Spend targeted at smartphones and tablets increased by 159 per cent year-over-year (YoY) for social advertising, while spending growth in search advertising jumped 66 per cent in the third quarter ended 30 September.
The rise of mobile has been phenomenal in the past year, according to the digital marketing technology company.
“Our data shows that mobile continues to be the most exciting area of growth in both social and search advertising,” said Yukihiko Imamura, Kenshoo’s managing director for Asia-Pacific and Japan. “We are seeing large brand advertisers in the Asia-Pacific and Japan moving quickly to allocate more budget to mobile search advertising, and we expect social advertising to boom in 2016.”
Across the Asia-Pacific and Japan region, spending on paid search advertising rose 13 per cent in the third quarter, compared to the same period last year. Smartphone impressions tripled in the third quarter.
Global view
At a global level, paid social advertising continues to grow as new entrants come into the market and existing marketers raise budgets.
This has driven social ad spend up 112 per cent in the past year, supported by the underlying 159 per cent increase in mobile advertising investment.
Overall cost-per-click (CPC) is up 21 per cent in the past year in social advertising, and despite impression levels steadily dropping, the volume of clicks on ads has continued to increase, rising 75 per cent.
Social ad campaigns are continuing to deliver improvements in engagement levels with clickthrough rates climbing steadily over the past five quarters, rising by 174 per cent in the past year.
Chris Costello, director of marketing research for Kenshoo, said the third quarter continued the mobile growth trend from the first half of 2015.
“Consumers rely on mobile devices more than ever, and advanced marketers are following suit with increasingly optimized campaigns which delivered positive results in both paid social and search,” he added. “As publishers expand and refine their mobile offerings, marketers should expect to continue improving performance heading into the holiday season.”
With Facebook recently revising the definition of CPC to focus on link clicks rather than engagement clicks such as likes, comments and shares, the company expects marketers to see improvements in overall campaign effectiveness in coming quarters.
The company also expects recent changes to Facebook's Marketing API, designed to make bidding and optimisation processes simpler, to cause initial fluctuations in CPC as marketers become attuned to these updates.
Overall spend on paid search advertising grew by 8 per cent in the third quarter, fuelled entirely by the 66 per cent rise in budgets allocated to smartphone ads, while search ad spend on desktop and tablet ads was down 3 per cent over the period.
Overall search clicks were up 16 per cent, outpacing growth in impressions (3 per cent) and leading to a 12 per cent rise in CTR across all devices.

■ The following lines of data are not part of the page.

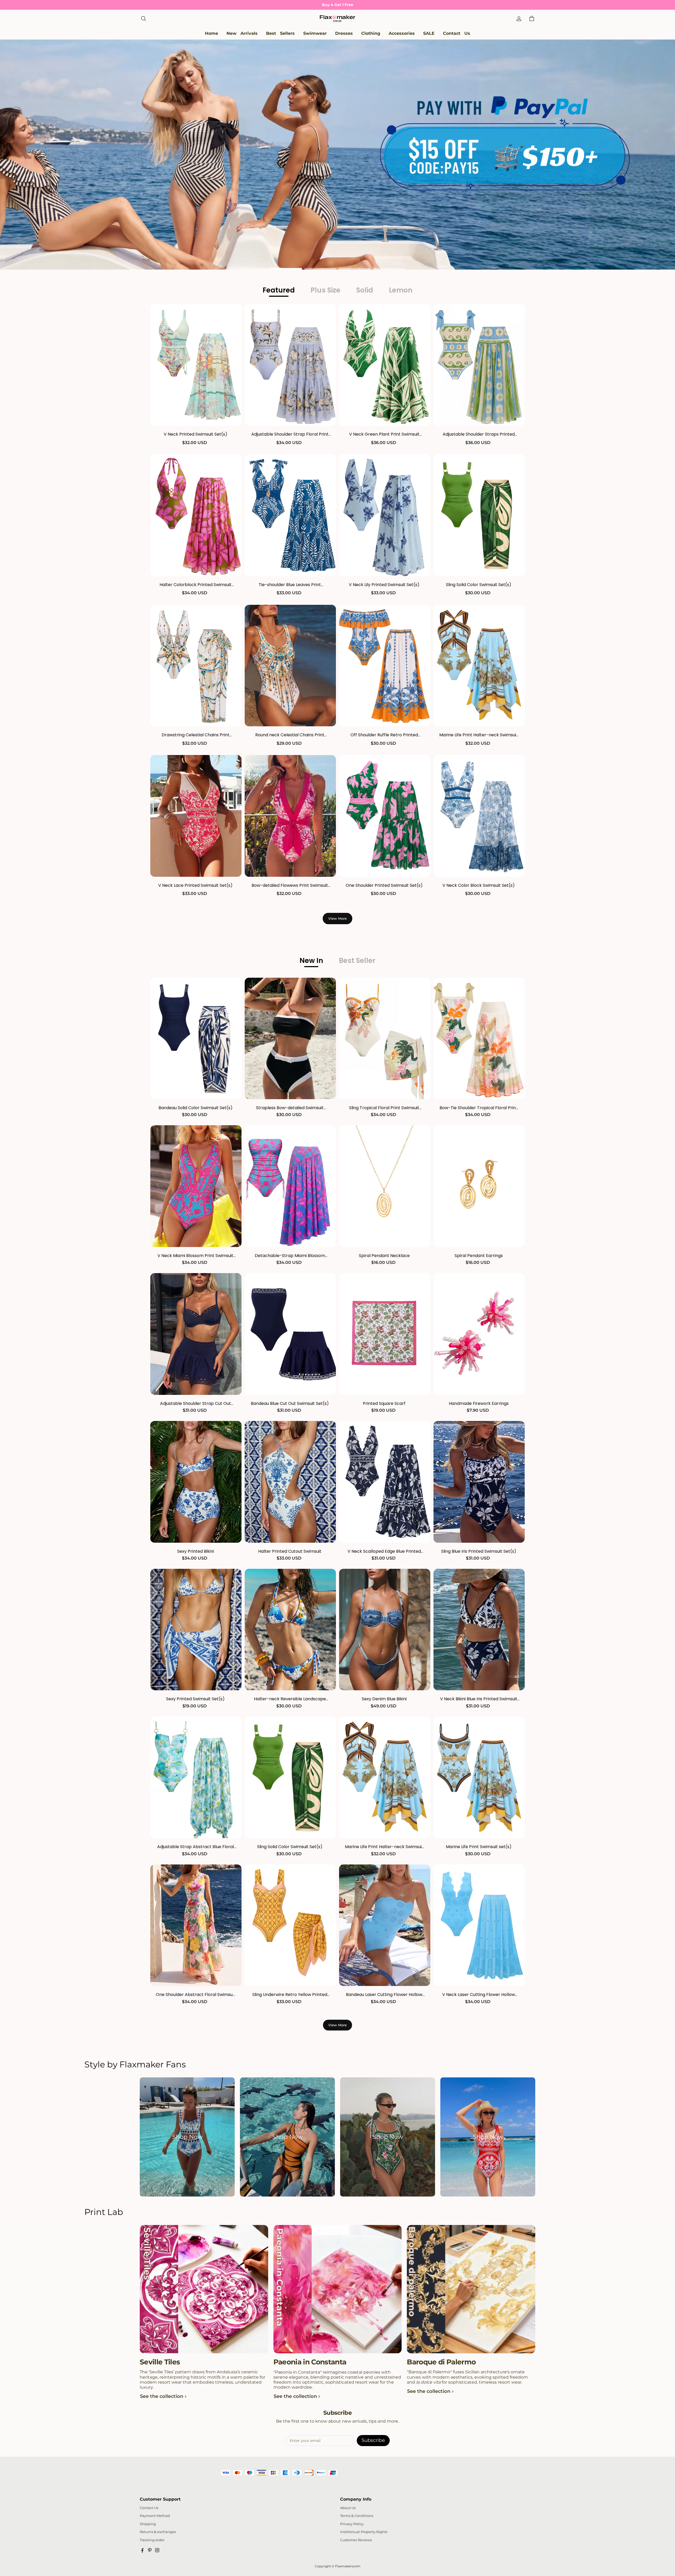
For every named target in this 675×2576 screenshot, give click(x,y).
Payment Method (155, 2516)
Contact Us (149, 2508)
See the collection (161, 2396)
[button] (143, 18)
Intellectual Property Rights (363, 2532)
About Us (348, 2508)
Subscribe (373, 2440)
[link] (315, 34)
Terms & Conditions (356, 2516)
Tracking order (152, 2540)
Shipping (148, 2524)
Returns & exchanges (158, 2532)
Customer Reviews (356, 2540)
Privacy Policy (352, 2524)
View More (337, 918)
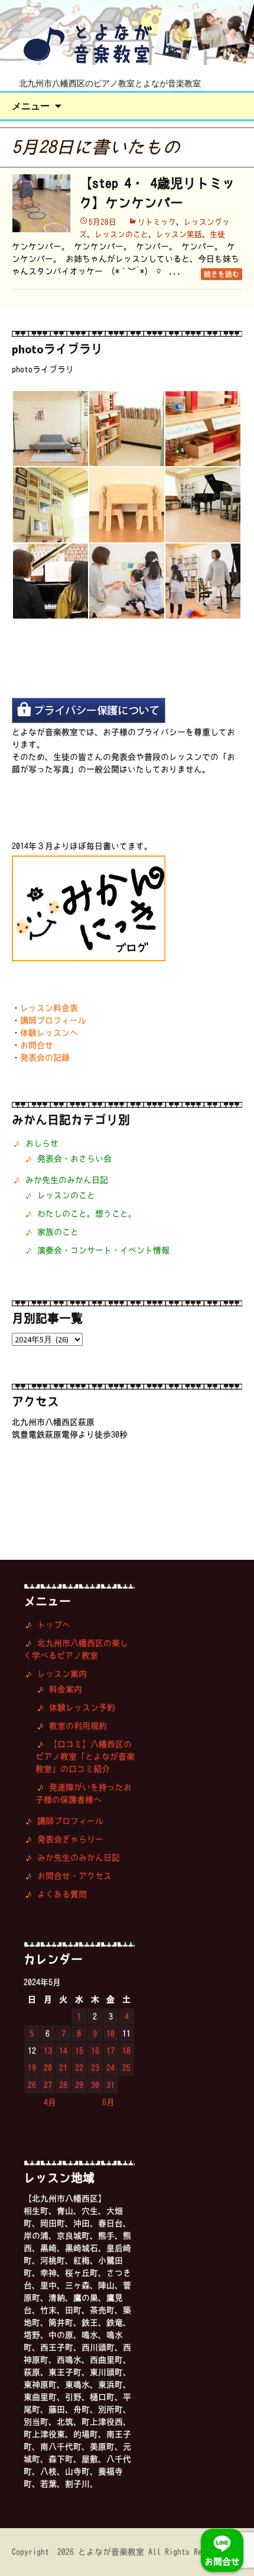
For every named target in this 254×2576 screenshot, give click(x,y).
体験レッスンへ (49, 1033)
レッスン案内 (62, 1674)
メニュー (31, 106)
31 (110, 2085)
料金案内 (65, 1689)
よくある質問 (62, 1894)
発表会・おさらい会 (74, 1158)
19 (32, 2068)
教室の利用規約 (78, 1726)
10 (110, 2033)
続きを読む (221, 274)
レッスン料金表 (49, 1008)
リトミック (157, 222)
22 (79, 2068)
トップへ (53, 1625)
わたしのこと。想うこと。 (86, 1213)
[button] (50, 428)
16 (95, 2051)
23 (95, 2068)
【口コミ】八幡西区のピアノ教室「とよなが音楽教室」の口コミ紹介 (85, 1756)
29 (79, 2085)
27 (48, 2085)
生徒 (217, 234)
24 (110, 2068)
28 (63, 2085)
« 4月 (45, 2102)
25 (126, 2068)
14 (63, 2051)
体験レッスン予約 (82, 1707)
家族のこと (58, 1232)
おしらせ (41, 1143)
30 (95, 2085)
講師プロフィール (53, 1020)
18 (126, 2051)
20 (48, 2068)
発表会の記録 (45, 1057)
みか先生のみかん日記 (66, 1180)
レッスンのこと (121, 234)
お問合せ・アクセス (74, 1876)
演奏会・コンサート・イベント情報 (103, 1250)
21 (63, 2068)
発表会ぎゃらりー (70, 1839)
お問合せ (36, 1045)
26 (32, 2085)
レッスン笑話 (179, 234)
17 (110, 2051)
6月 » (112, 2102)
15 (79, 2051)
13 (48, 2051)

The increased activity on smartphones meant a rise in the number of ad impressions on phones and a greater than 100 per cent increase in phone clicks compared with 2014.
The increase in phone spend and clicks has helped to drive overall search CPC down by 7 per cent (as clicks on smartphones are priced slightly lower than desktop and tablet clicks).
Kenshoo tracks data from more than 3,000 advertiser and agency accounts across 20 vertical industries and over 70 countries, spanning the Google, Bing, Baidu, Yahoo!, Yahoo! Japan, and Facebook ad networks.
The data is presented in the Digital Marketing Snapshot, Q3, 2015 infographic, highlighting key quarterly global metrics and benchmarks for paid search and social advertising based on 550 billion impressions, 11 billion clicks and US$6 billion in advertiser spend funnelled through the Kenshoo Infinity Suite.